For the sake of space, I've drawn only 2 of the 3 excircles because the third one looks the same as the second large one because the triangle is isosceles. By the incenter-excenter lemma, $AII_A$ and $BII_B$ are collinear, $E$ is the tangent of circle $I_B$ to $AC$, $F$ is the tangent of that circle to the extension of $BC$, and $J$ is the tangent of the circle to the extension of $BA$. The interesting part of the diagram is circle $\omega$, which is internally tangent to circle $I_A$ yet externally tangent to circle $I_B$. Therefore, perhaps we can relate the radius of this circle to the semiperimeter of triangle $ABC$.
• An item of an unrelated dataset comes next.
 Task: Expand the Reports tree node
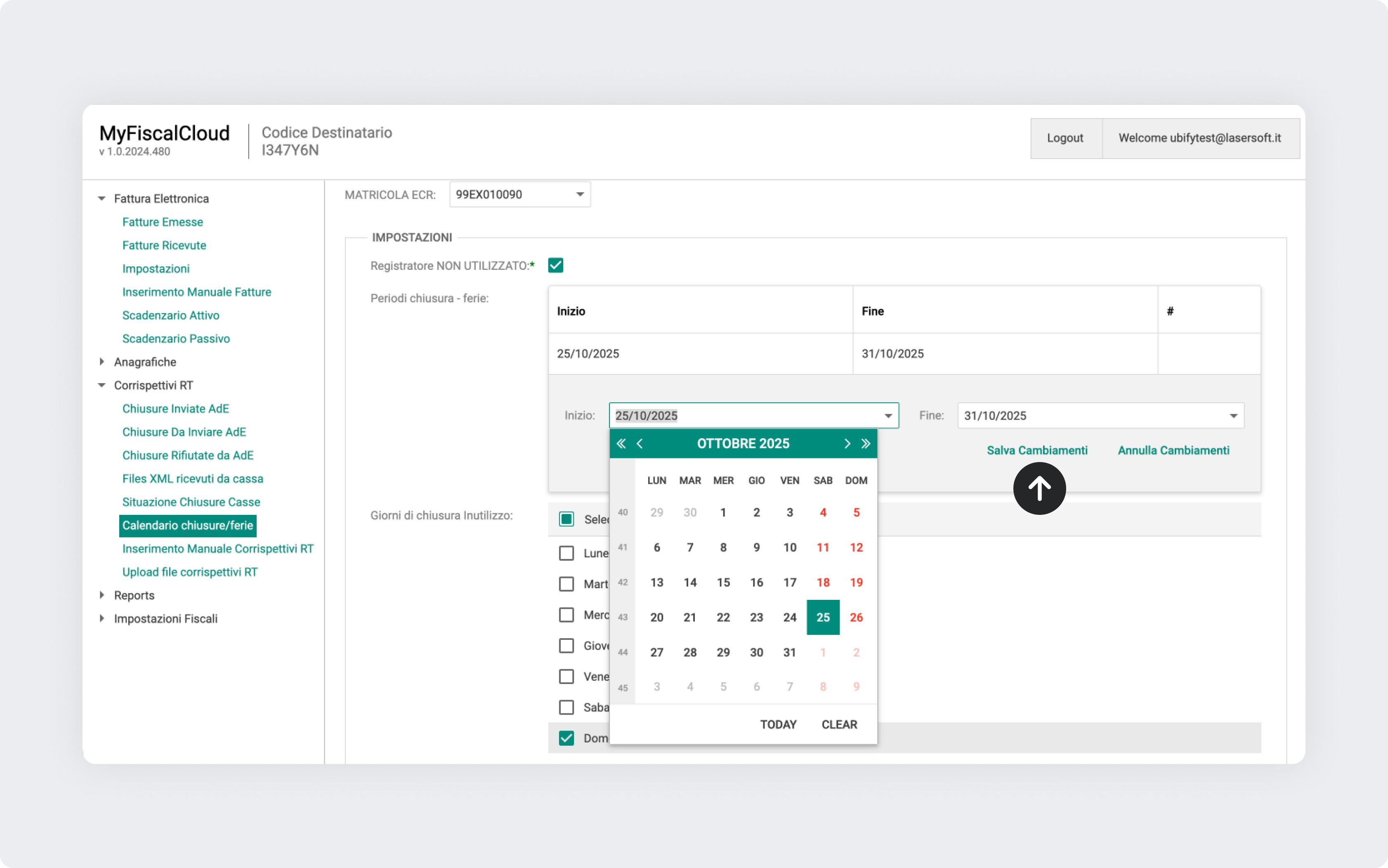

We can see that the radius of circle $\omega$ is $2r_{I_A}+r$ using the incenter and A-excenter of our main triangle. This radius is also equal to $BI_B - BI - r_{I_B}$ from the incenter and B-excenter of our triangle. Thus, we can solve for each of these separately in terms of the lengths of the triangle and set them equal to each other to form an equation.

To find the left hand side of the equation, we have to first find $r$ and $r_{I_A}$. Let $a = AB = AC, b = BD = DC,$ and $h = AD$. Then since the perimeter of the triangle is $2a+2b$, the semiperimeter is $a+b$.

Now let's take a look at triangle $BDI$. Because $BI$ is the angle bisector of $\angle B$, by the angle bisector theorem, $\frac{AI}{ID} = \frac{BA}{BD} \implies \frac{h-r}{r} = \frac{a}{b}$. Rearranging, we get $r = \frac{hb}{a+b}$.

Take a look at triangle $AGI$. $AG = a - GB = a - BD = a-b$, $AI = h-r = \frac{ha}{a+b}$ (angle bisector theorem), and $GI = r = \frac{hb}{a+b}$. Now let's analyze triangle $AHI_A$. $AH = AB + BH = AB+ BD = a+b$, $AI_A = h+r_{I_A}$, and $HI_A = r_{I_A}$. Since $\angle GAI = \angle HAI_A$ and $\angle IGA = \angle I_AHA = 90^{\circ}$, triangle $AGI$ and $AHI_A$ are similar by AA. Then $\frac{r_{I_A}}{r} = \frac{h+r_{I_A}}{h-r} \implies r_{I_A} = r \cdot \frac{h+r_{I_A}}{h-r} = \frac{hb}{a+b} \cdot \frac{h+r_{I_A}}{\frac{ha}{a+b}} = \frac{b(h+r_{I_A})}{a}$. Now, solving yields $r_{I_A} = \frac{hb}{a-b}$.

Finally, the left hand side of our equation is $$\frac{2hb}{a-b} + \frac{hb}{a+b}$$

Now let's look at triangle $BFI_B$. How will we find $BI_B$? Let's first try to find $BF$ and $I_BF$ in terms of the lengths of the triangle. We recognize:

$BF = BC + CF = BC + CK$. We really want to have $CA$ instead of $CK$, and $AK$ looks very similar in length to $DC$, so let's try to prove that they are equal.

$BJ = BF$, so we can try to add these two and see if we get anything interesting. We have: $BJ + BF = BA + AJ + BC + CF = BA + AE + BC + CE = BA + BC + CA$, which is our perimeter. Thus, $BF = a+b$.

Triangle $BDI$ is similar to triangle $BFI_B$ by AA, and

Solution in progress


~KingRavi

Solution 4 (Not that hard construction)

Notice that the $A$-excircle would have to be very small to fit the property that it is internally tangent to $\omega$ and the other two excircles are both externally tangent, given that circle $\omega$'s centre is at the incenter of $\triangle ABC$. If $BC=2$, we see that $AB=AC$ must be somewhere in the $6$ to $13$ range. If we test $6$ by construction, we notice the $A$-excircle is too big for it to be internally tangent to $\omega$ while the other two are externally tangent. This means we should test $8$ or $9$ next. I actually did this and found that $9$ worked, so the answer is $2+9+9=\boxed{20}$. Note that $BC$ cannot be $1$ because then $AB=AC$ would have to be $4.5$ which is not an integer.